Dataset entries:
BEGIN

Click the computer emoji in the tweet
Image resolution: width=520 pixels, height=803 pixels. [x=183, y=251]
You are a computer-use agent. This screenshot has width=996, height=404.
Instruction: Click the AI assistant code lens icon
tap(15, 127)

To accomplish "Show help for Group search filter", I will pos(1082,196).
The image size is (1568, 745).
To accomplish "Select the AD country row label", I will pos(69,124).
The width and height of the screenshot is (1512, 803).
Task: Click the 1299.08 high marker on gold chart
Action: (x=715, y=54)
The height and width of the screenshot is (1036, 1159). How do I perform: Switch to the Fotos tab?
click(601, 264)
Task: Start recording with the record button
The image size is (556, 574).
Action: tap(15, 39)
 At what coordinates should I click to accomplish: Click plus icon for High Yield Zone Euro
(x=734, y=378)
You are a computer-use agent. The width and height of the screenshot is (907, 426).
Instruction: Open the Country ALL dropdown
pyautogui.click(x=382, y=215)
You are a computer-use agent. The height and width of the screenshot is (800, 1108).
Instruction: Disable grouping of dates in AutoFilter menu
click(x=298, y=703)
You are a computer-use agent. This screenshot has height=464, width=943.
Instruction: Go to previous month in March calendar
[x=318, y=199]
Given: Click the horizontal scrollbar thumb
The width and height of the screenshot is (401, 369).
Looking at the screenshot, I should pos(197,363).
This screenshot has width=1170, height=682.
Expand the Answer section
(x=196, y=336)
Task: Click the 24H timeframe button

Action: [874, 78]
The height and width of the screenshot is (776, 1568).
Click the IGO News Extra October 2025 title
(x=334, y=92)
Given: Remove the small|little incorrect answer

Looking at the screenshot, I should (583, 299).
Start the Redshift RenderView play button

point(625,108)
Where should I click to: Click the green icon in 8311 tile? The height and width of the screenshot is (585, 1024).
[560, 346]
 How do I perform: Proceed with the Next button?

END

WORK TASK: Give back only the lines from the one containing "Task: Click the 24H timeframe button" through the final line of the entries above, exactly as written, both included.

RESULT:
Task: Click the 24H timeframe button

Action: [874, 78]
The height and width of the screenshot is (776, 1568).
Click the IGO News Extra October 2025 title
(x=334, y=92)
Given: Remove the small|little incorrect answer

Looking at the screenshot, I should (583, 299).
Start the Redshift RenderView play button

point(625,108)
Where should I click to: Click the green icon in 8311 tile? The height and width of the screenshot is (585, 1024).
[560, 346]
 How do I perform: Proceed with the Next button?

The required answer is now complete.